Items from a data source
[Start of section]
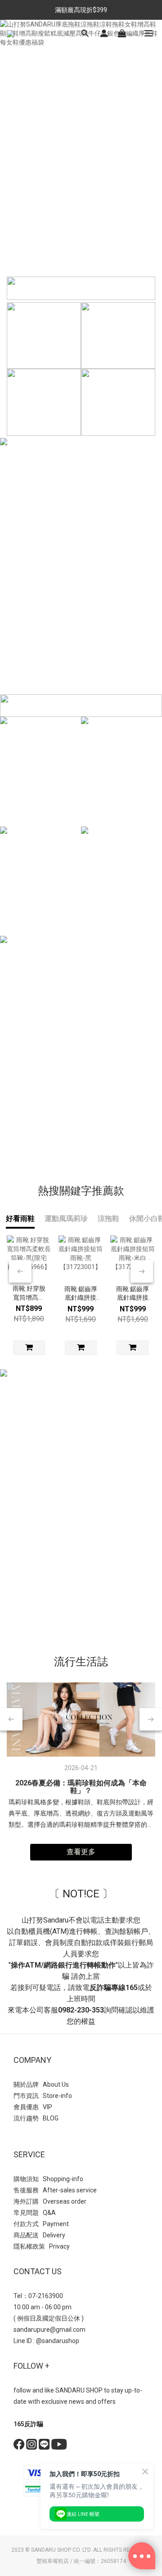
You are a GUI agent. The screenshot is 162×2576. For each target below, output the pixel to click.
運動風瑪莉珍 (66, 1218)
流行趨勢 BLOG (36, 2118)
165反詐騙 (28, 2424)
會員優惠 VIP (33, 2107)
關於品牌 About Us (41, 2084)
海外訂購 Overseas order (50, 2201)
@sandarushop (57, 2340)
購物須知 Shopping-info (48, 2178)
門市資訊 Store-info (43, 2095)
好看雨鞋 (20, 1218)
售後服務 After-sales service (55, 2190)
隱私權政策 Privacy (42, 2246)
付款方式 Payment (41, 2223)
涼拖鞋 (108, 1218)
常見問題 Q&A (35, 2212)
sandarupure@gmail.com (50, 2329)
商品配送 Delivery (39, 2235)
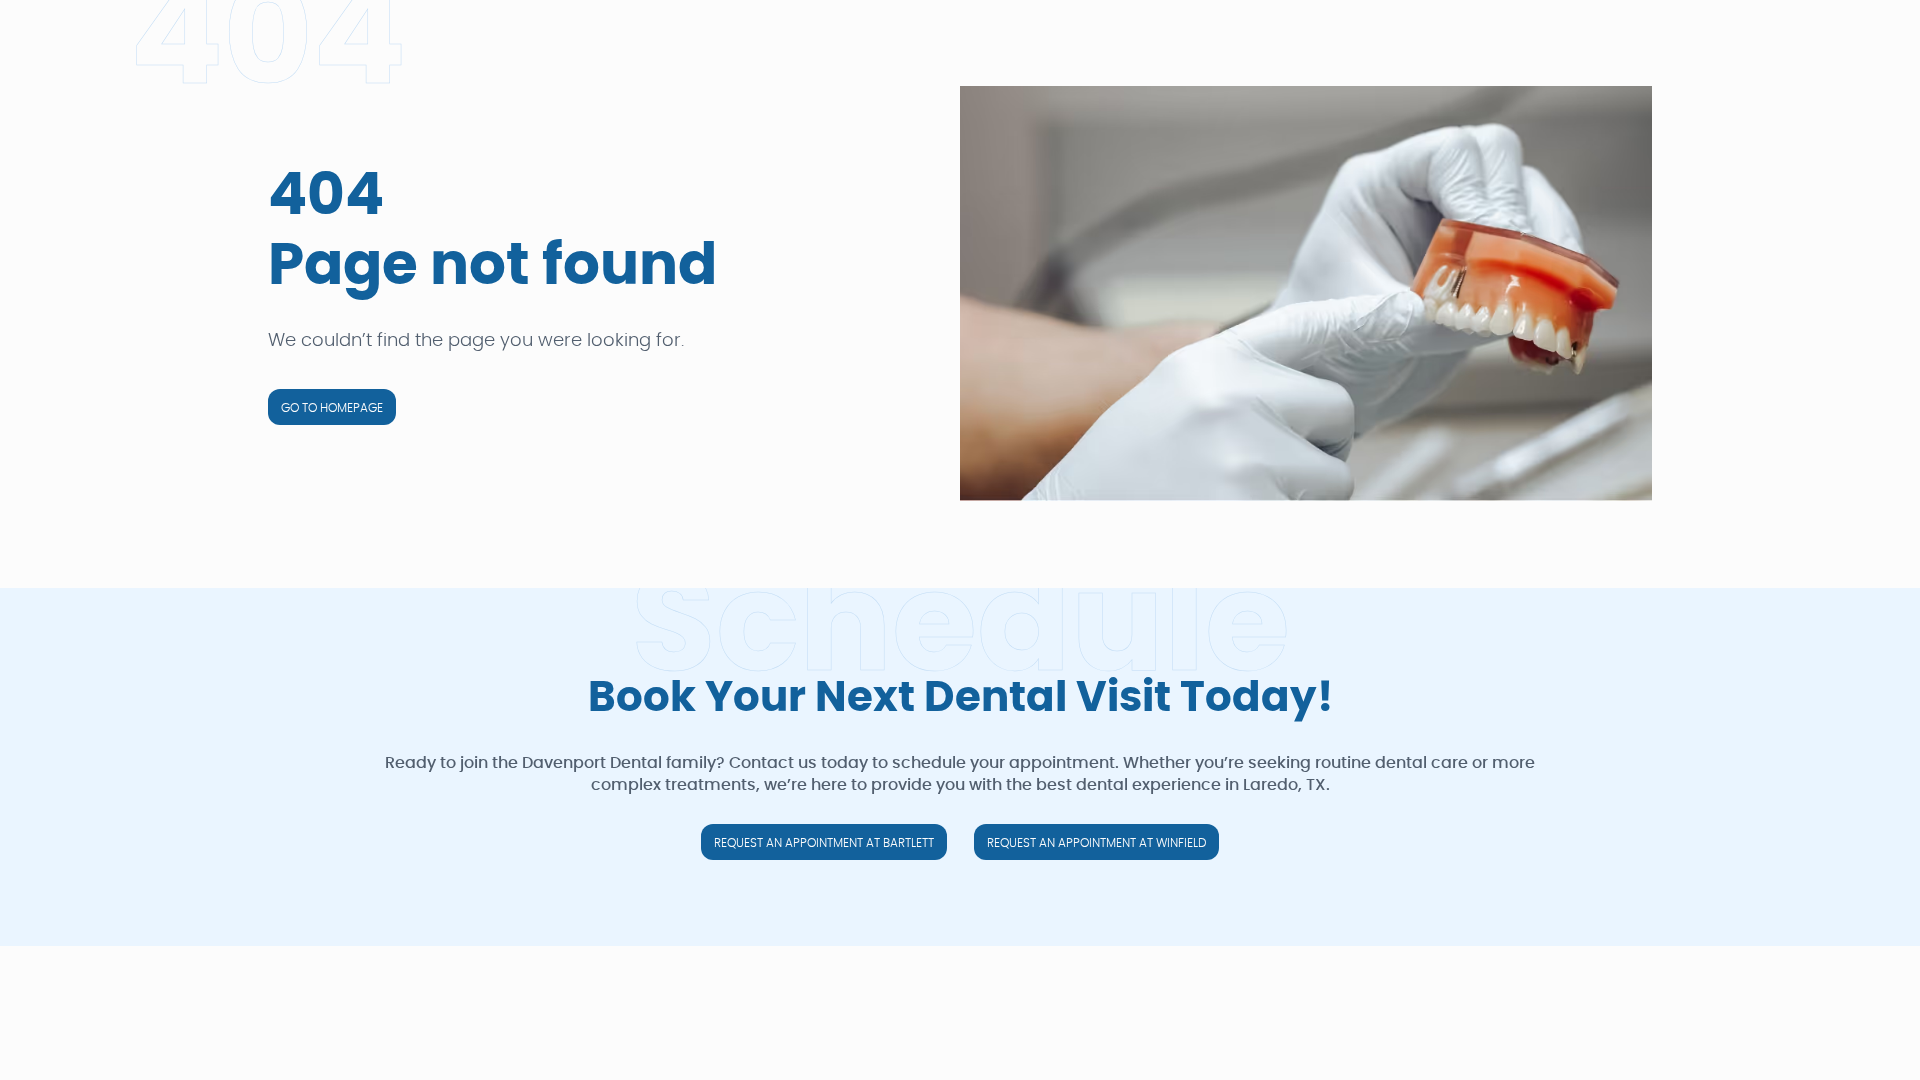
[End of section]
▶ _Exercise details_
From the line containing "海外訂購 Overseas order (50, 2201)" down to the last line of the entries above, retype each line exactly as it stands, but skip the pictures.

▶ _Solution below_
海外訂購 Overseas order (50, 2201)
@sandarushop (57, 2340)
購物須知 Shopping-info (48, 2178)
門市資訊 Store-info (43, 2095)
好看雨鞋 (20, 1218)
售後服務 After-sales service (55, 2190)
隱私權政策 Privacy (42, 2246)
付款方式 Payment (41, 2223)
涼拖鞋 (108, 1218)
常見問題 Q&A (35, 2212)
sandarupure@gmail.com (50, 2329)
商品配送 Delivery (39, 2235)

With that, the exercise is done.